▸ Work to do: Please copy the rows starting with the line that contains "Task: Click the light" and going on through the line that contains "pos(654,12)". Keep every line unchanged.

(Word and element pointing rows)
——

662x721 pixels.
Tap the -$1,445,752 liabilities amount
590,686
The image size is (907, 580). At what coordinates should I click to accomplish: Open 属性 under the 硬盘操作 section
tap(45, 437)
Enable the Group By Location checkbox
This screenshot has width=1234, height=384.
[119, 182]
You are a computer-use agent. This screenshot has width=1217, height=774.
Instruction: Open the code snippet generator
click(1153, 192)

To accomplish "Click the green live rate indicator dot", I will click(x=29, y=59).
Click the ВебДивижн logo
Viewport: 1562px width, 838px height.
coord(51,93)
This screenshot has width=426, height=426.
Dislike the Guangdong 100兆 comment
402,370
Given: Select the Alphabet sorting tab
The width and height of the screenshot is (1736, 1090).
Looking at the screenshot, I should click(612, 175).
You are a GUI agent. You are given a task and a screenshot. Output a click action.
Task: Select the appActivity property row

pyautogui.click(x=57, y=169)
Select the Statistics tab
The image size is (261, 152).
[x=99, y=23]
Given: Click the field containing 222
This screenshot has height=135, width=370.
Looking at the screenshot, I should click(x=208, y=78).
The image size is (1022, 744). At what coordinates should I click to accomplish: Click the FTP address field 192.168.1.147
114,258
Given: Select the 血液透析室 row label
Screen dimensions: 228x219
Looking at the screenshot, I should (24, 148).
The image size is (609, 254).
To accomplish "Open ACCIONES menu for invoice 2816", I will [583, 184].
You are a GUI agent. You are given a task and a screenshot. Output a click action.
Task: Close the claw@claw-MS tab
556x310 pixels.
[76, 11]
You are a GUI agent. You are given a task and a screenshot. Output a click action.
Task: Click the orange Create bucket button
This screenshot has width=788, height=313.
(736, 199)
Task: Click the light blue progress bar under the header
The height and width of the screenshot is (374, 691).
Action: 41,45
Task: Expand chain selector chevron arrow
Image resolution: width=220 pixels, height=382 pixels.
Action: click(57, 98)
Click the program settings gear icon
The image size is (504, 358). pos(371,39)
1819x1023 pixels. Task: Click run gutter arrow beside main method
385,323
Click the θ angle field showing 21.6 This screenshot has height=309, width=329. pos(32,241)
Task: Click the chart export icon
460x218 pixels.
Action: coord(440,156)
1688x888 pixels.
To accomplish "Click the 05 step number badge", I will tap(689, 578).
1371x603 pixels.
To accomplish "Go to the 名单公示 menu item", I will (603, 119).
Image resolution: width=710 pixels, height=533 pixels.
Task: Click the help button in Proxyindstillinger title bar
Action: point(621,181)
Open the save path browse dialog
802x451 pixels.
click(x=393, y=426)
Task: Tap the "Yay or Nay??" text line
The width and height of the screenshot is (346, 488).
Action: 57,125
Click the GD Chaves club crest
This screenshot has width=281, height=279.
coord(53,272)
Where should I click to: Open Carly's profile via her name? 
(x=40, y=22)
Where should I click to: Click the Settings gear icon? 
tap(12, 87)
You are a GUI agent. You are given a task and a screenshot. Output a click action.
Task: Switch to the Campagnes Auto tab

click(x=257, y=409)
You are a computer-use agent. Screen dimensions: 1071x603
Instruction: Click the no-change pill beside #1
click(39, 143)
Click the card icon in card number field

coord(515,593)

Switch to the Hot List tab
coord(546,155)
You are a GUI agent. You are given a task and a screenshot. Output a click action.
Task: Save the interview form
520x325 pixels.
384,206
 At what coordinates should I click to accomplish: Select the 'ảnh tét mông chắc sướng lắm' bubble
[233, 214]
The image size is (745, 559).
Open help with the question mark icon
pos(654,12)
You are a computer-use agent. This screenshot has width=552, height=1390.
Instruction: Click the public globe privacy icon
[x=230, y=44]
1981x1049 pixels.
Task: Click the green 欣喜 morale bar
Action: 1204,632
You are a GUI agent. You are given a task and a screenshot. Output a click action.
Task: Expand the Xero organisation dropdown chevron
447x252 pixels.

——

▸ Result for this exercise:
Task: Click the light blue progress bar under the header
The height and width of the screenshot is (374, 691).
Action: 41,45
Task: Expand chain selector chevron arrow
Image resolution: width=220 pixels, height=382 pixels.
Action: click(57, 98)
Click the program settings gear icon
The image size is (504, 358). pos(371,39)
1819x1023 pixels. Task: Click run gutter arrow beside main method
385,323
Click the θ angle field showing 21.6 This screenshot has height=309, width=329. pos(32,241)
Task: Click the chart export icon
460x218 pixels.
Action: coord(440,156)
1688x888 pixels.
To accomplish "Click the 05 step number badge", I will tap(689, 578).
1371x603 pixels.
To accomplish "Go to the 名单公示 menu item", I will (603, 119).
Image resolution: width=710 pixels, height=533 pixels.
Task: Click the help button in Proxyindstillinger title bar
Action: point(621,181)
Open the save path browse dialog
802x451 pixels.
click(x=393, y=426)
Task: Tap the "Yay or Nay??" text line
The width and height of the screenshot is (346, 488).
Action: 57,125
Click the GD Chaves club crest
This screenshot has width=281, height=279.
coord(53,272)
Where should I click to: Open Carly's profile via her name? 
(x=40, y=22)
Where should I click to: Click the Settings gear icon? 
tap(12, 87)
You are a GUI agent. You are given a task and a screenshot. Output a click action.
Task: Switch to the Campagnes Auto tab

click(x=257, y=409)
You are a computer-use agent. Screen dimensions: 1071x603
Instruction: Click the no-change pill beside #1
click(39, 143)
Click the card icon in card number field

coord(515,593)

Switch to the Hot List tab
coord(546,155)
You are a GUI agent. You are given a task and a screenshot. Output a click action.
Task: Save the interview form
520x325 pixels.
384,206
 At what coordinates should I click to accomplish: Select the 'ảnh tét mông chắc sướng lắm' bubble
[233, 214]
The image size is (745, 559).
Open help with the question mark icon
pos(654,12)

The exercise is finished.